Le politique et le personnel
Ce contexte politique, au sens large, passe dans Swan Peak par les expériences personnelles des personnages. Si Robicheaux et Purcel se retrouvent au Montana, c’est largement à cause de la gestion catastrophique du gouvernement fédéral dans le dossier Katrina, mais c’est avant tout parce que le ciel leur est tombé sur la tête et qu’ils veulent se remettre de ces événements très durs. Si Troyce Nix, le gardien de prison, a fait des choses horribles à des détenus, c’est parce qu’il porte en lui les abus dont il a lui-même été victime, et que des plus puissants ont abusé de lui en encourageant ses tendances violentes, entre autres en le mettant à l’oeuvre à Abou Ghraib. Même les Wellstone, ostensiblement une force négative dans l’intrigue du roman puisqu’ils participent à une exploitation des ressources naturelles «qui détruit la terre», ne sont pas uniquement des méchants caricaturaux. Leurs attitudes alternent entre la réconciliation et l’agression, et de façon très visible, tout le clan a vécu ses propres horreurs. De son côté, Clete Purcel perd quelque peu les pédales, au fil du roman, compliquant d’autant les choses pour Robicheaux et compagnie.

Ces parcours personnels esquissés par James Lee Burke renvoient toutefois un portrait très pessimiste des États-Unis, tombés selon lui dans la voie tracée par les anciennes puissances coloniales, au lendemain de la Deuxième Guerre mondiale, l’empêtrement américain dans les problèmes du Moyen-Orient étant l’exemple le plus clair de ce parcours national dangereux et dommageable. «Et pourtant, commente-t-il avec une tristesse évidente, nos débats politiques, ici, tournent avant tout autour du mariage gai ou du football, je ne sais pas trop pourquoi. Il y a une grande médiocrité au travail, actuellement, un dédain envers le service public qui nuit à la qualité du gouvernement. Thomas Jefferson serait horrifié par le genre de personnes qui se présentent en politique, de nos jours.»

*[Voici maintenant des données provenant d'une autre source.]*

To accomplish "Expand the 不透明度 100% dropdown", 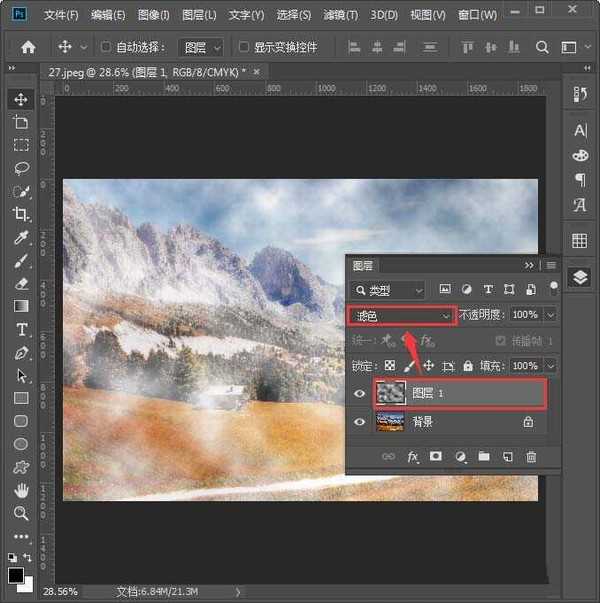I will [x=550, y=315].

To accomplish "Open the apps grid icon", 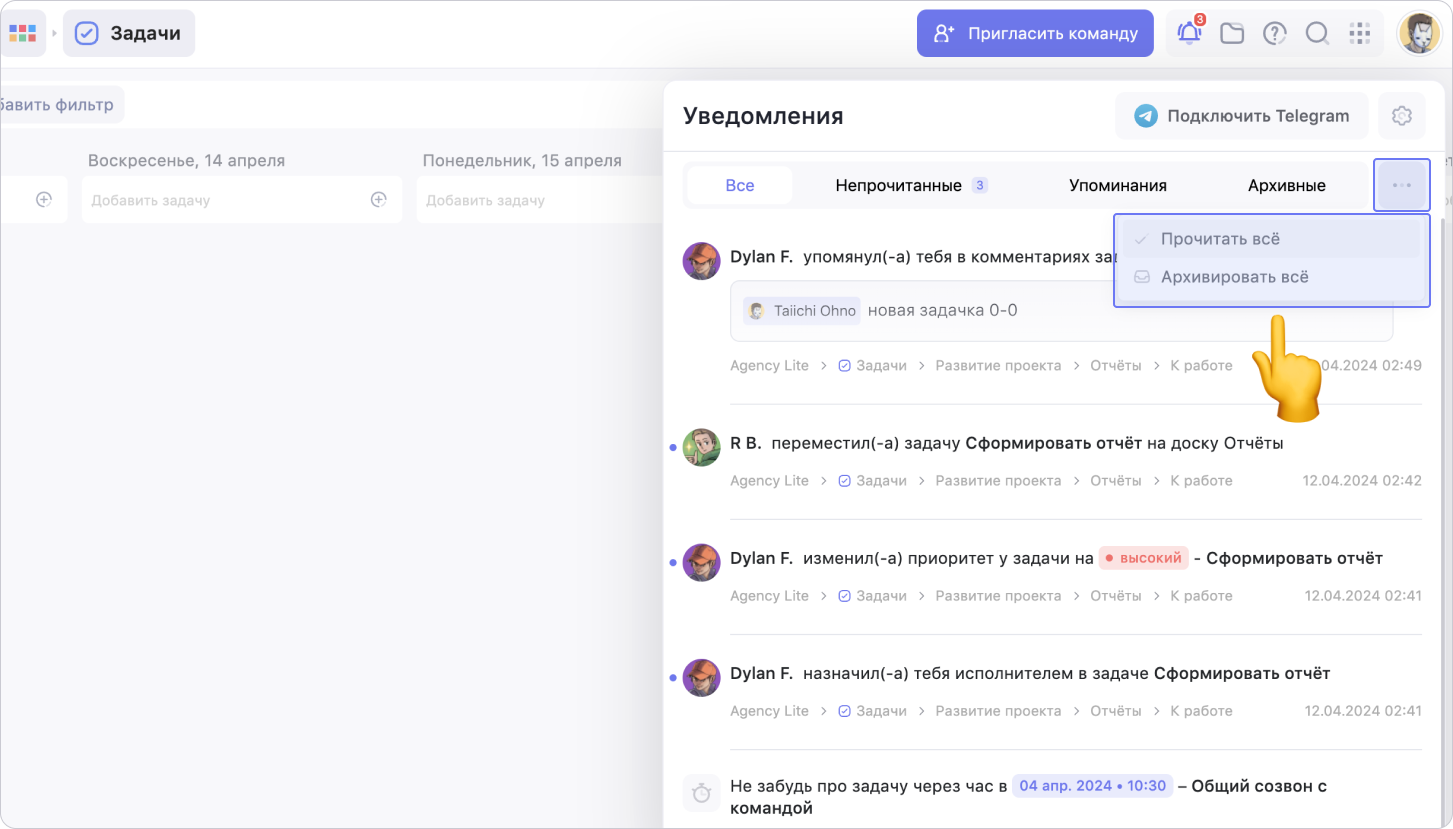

Malgré ces propos, James Lee Burke semble garder une mesure de confiance en l’humanité qui se manifeste dans la résolution finale de Swan Peak. Si tant de choses semblent noires, si les forces de l’histoire semblent immuables, comment éviter de céder au désespoir? «C’est la nature de notre monde, tout simplement, conclut Burke. Il faut pouvoir l’accepter, se réconcilier avec cette idée, comme le Candide de Voltaire. La tentation est grande de devenir amer, d’en vouloir à nos prochains. Mais si on cède à cela, alors les méchants auront gagné.»